The mosaic routes are cosmopolitan. At Netaji Bhavan, the pillars are painted with multi-coloured mosaic tiles; at Rabindra Sadan, the outer walls of the gates bear replicas of Tagore’s 1987 work by Sukhen Ganguli. They mark the bard’s 125th birth anniversary. “Many artists from Kolkata are trained not only in mural painting but also in mosaic making, which has become popular since the 1960s,” says Kazi. Moreover, mosaic itself is one of the oldest art forms, favoured by Roman and Byzantine artists, as well as Jamini Roy from Bengal. Roy’s son, Amiya, an artist, was commissioned by the Kolkata Metro apparatchiks to do the mosaic mural at Rabindra Sadan.

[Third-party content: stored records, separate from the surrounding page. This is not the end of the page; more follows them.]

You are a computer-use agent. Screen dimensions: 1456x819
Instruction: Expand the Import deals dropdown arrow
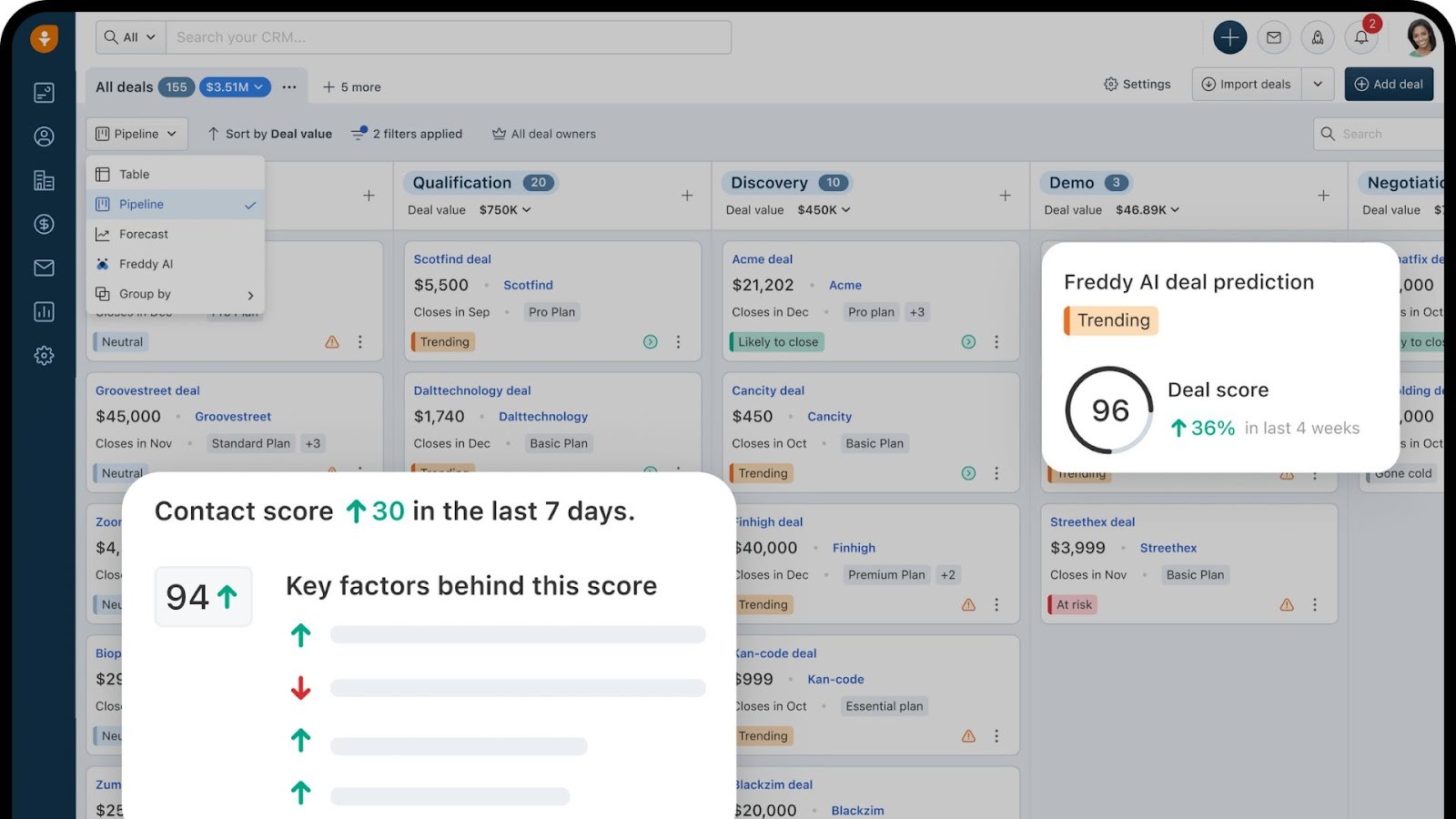pyautogui.click(x=1318, y=84)
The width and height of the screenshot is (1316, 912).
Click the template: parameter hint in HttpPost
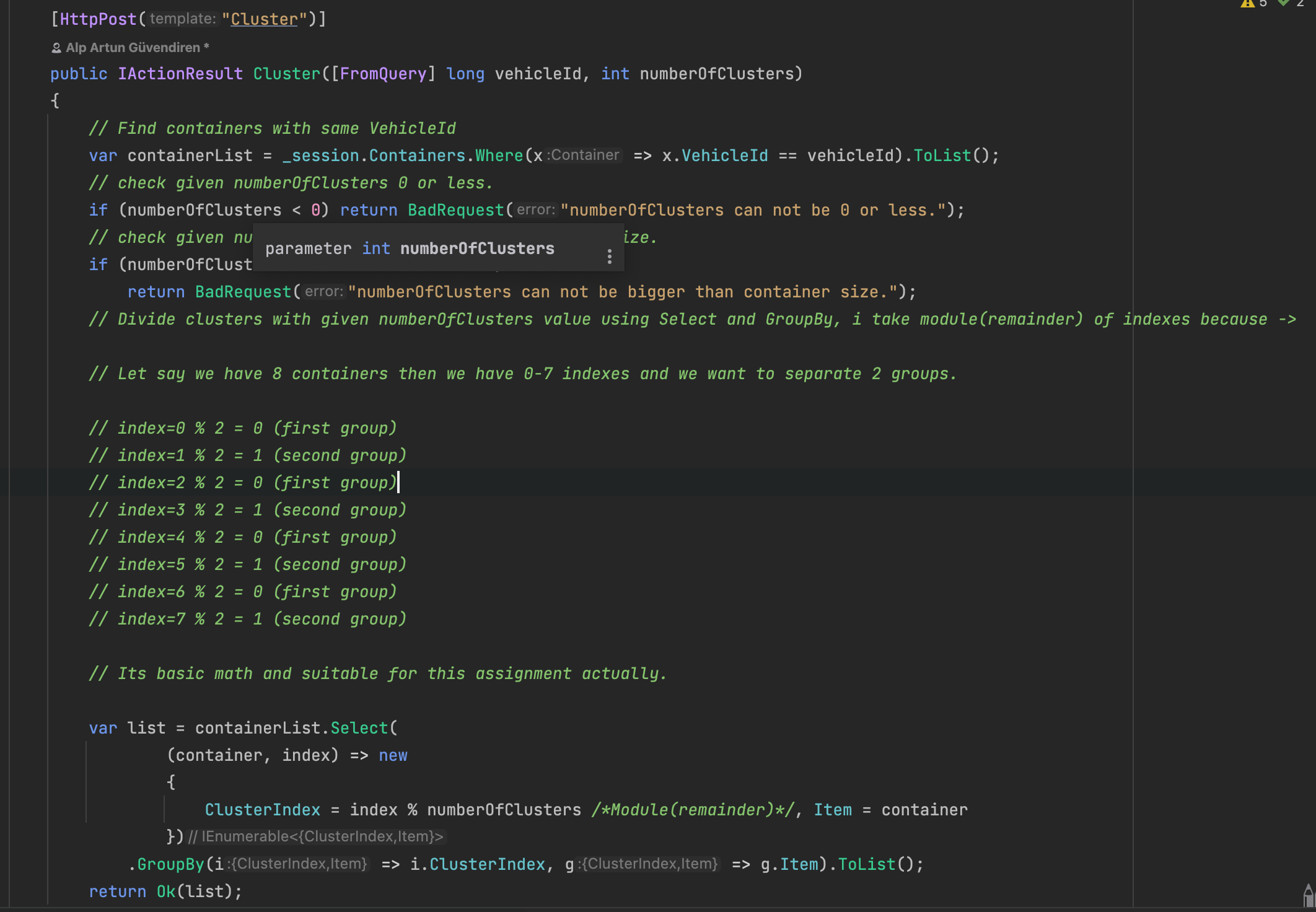click(x=183, y=19)

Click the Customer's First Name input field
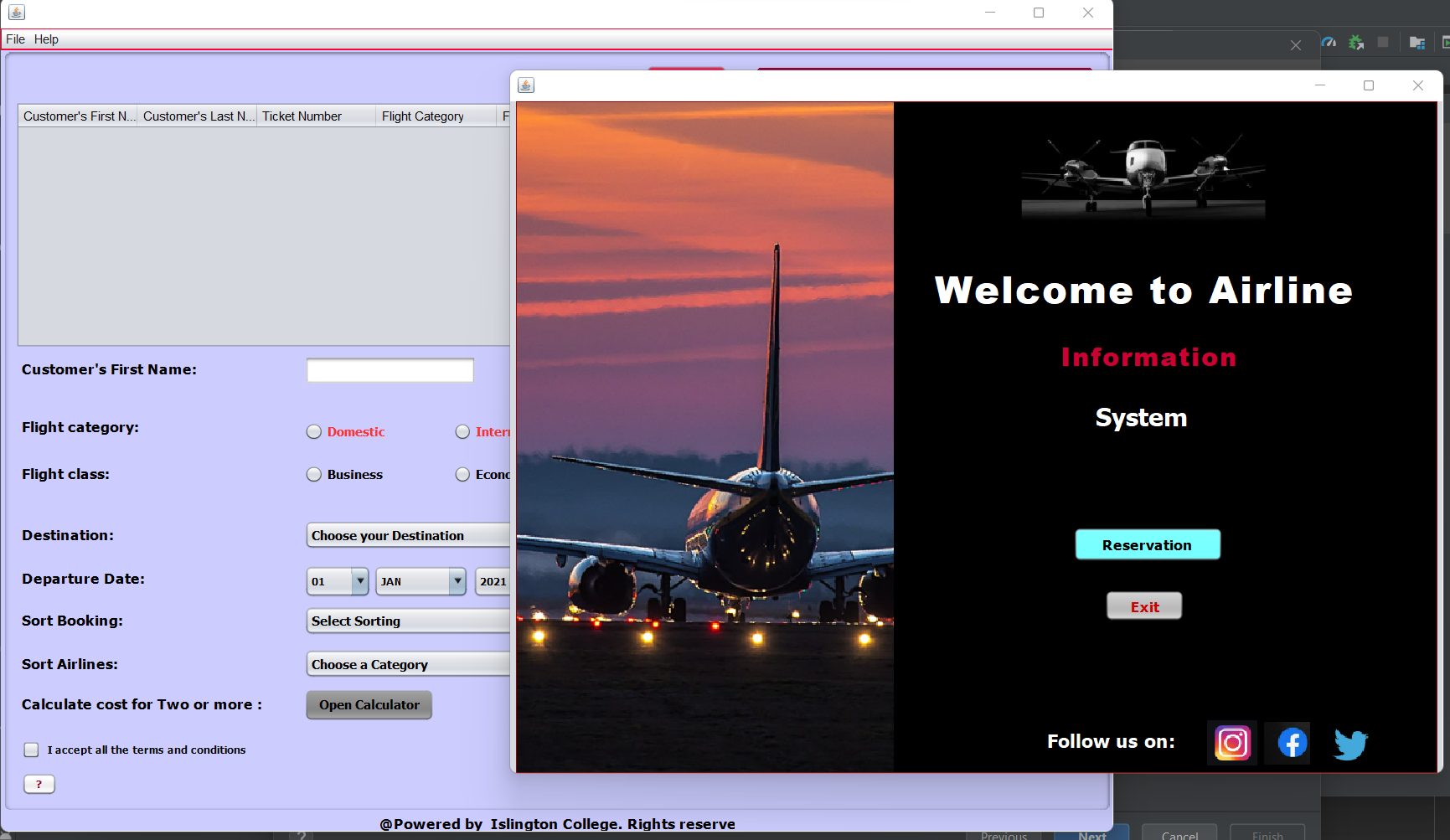[390, 369]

The station on Park Street, one of Kolkata’s oldest commercial districts, features mosaic art depicting bullock carts and buses to show the evolution of the city’s transport system. For Kalighat, the mural above the stairs leading to the platform from gates 3 and 4 is an example of bazaar art reminiscent of the Kalighat art that the great Nandadulal Mukherjee had worked on.

Inside Jatin Das Park station, the walls are clad in white tiles that mimic the London Underground and are eccentrically inspired by public toilets; the space creates an illusion of vastness. In keeping with the spirit of the Maidan district, dotted with parks and playgrounds, the station there features sports-themed murals.

Then there’s Esplanade, a vibrant cross-section of Central Kolkata, where a fibreglass mural donated to the city by modernist Anjolie Ela Menon, hailing from the city’s Sovabazar Rajbari, adorns the station’s staircase. “The theme of the paintings, journey, executed in Menon’s signature style, couldn’t be more fitting for the bustling station in the heart of the city,” says Sen.

Over the years, until 2023, the walls of Kolkata’s metro stations have continued to act as canvases for artists young and old, offering travellers a glimpse of the city and the changing landscape of Bengal. It’s a lesson in history for a city clinging to its past while slowly trudging towards an uncertain, crumbling future. The colours of mosaics and murals make the journey worthwhile.